Function: ellformalpoint
Section: elliptic_curves
C-Name: ellformalpoint
Prototype: GDPDn
Help: ellformalpoint(E,{n=seriesprecision},{v='x}): E elliptic curve,
 n integer; return the coordinates [x(t), y(t)] on the elliptic curve as a
 formal expansion in the formal parameter t = -x/y.

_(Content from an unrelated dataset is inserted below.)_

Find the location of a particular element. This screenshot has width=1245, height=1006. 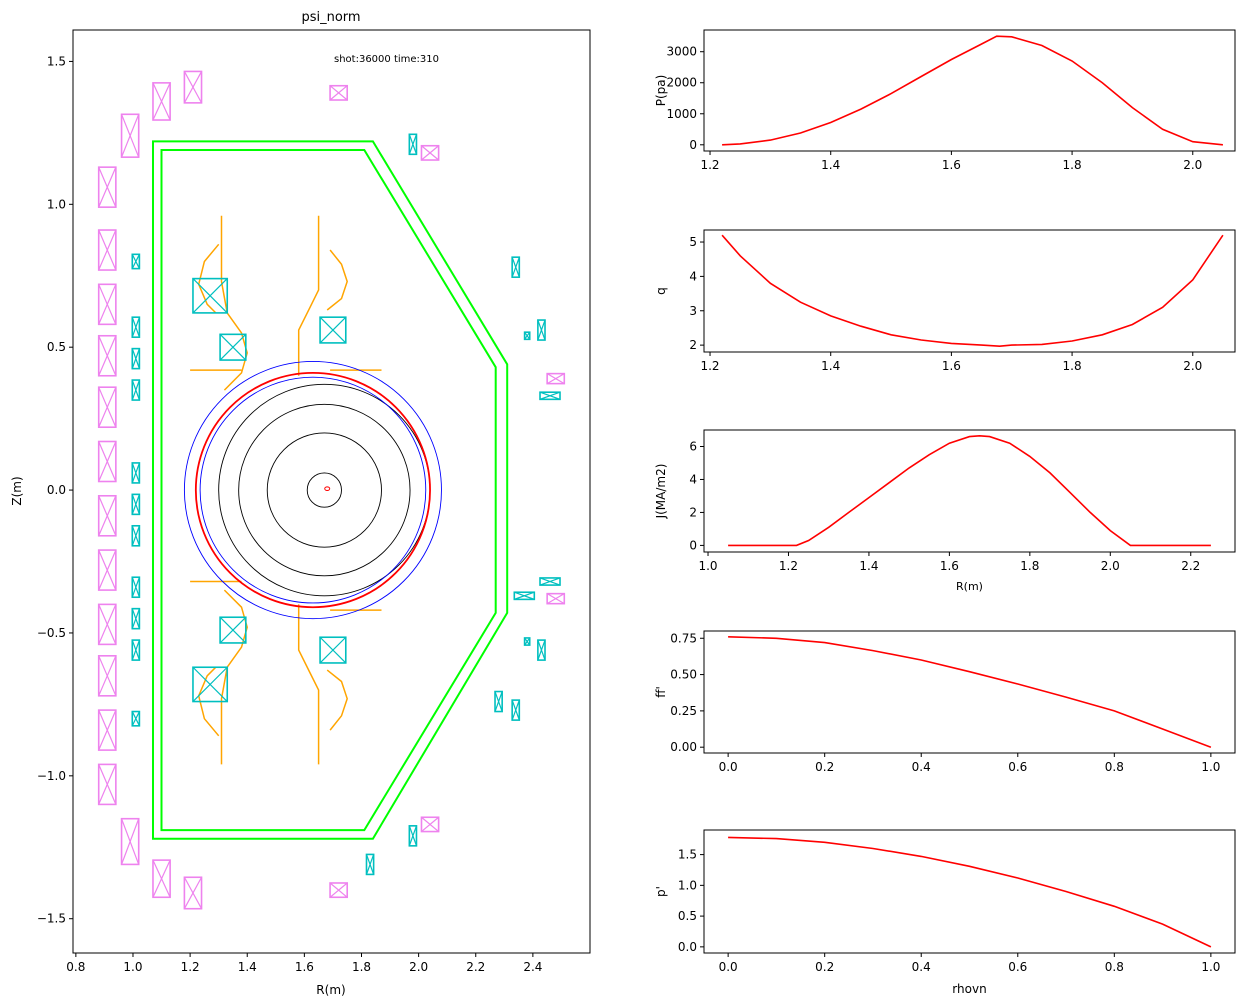

y-tick-label: 2000 is located at coordinates (682, 83).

Doc: If $E$ is an elliptic curve, return the coordinates $x(t), y(t)$ in the
 formal group of the elliptic curve $E$ in the formal parameter $t = -x/y$
 at $\infty$:
 $$ x = t^{-2} -a_{1} t^{-1} - a_{2} - a_{3} t + \dots $$
 $$ y = - t^{-3} -a_{1} t^{-2} - a_{2}t^{-1} -a_{3} + \dots $$
 Return $n$ terms (\tet{seriesprecision} by default) of these two power
 series, whose coefficients are in $\Z[a_{1},a_{2},a_{3},a_{4},a_{6}]$.
 \bprog
 ? E = ellinit([0,0,1,-1,0]); [x,y] = ellformalpoint(E,8,'t);
 ? x
 %2 = t^-2 - t + t^2 - t^4 + 2*t^5 + O(t^6)
 ? y
 %3 = -t^-3 + 1 - t + t^3 - 2*t^4 + O(t^5)
 ? E = ellinit([0,1/2]); ellformalpoint(E,7)
 %4 = [x^-2 - 1/2*x^4 + O(x^5), -x^-3 + 1/2*x^3 + O(x^4)]
 @eprog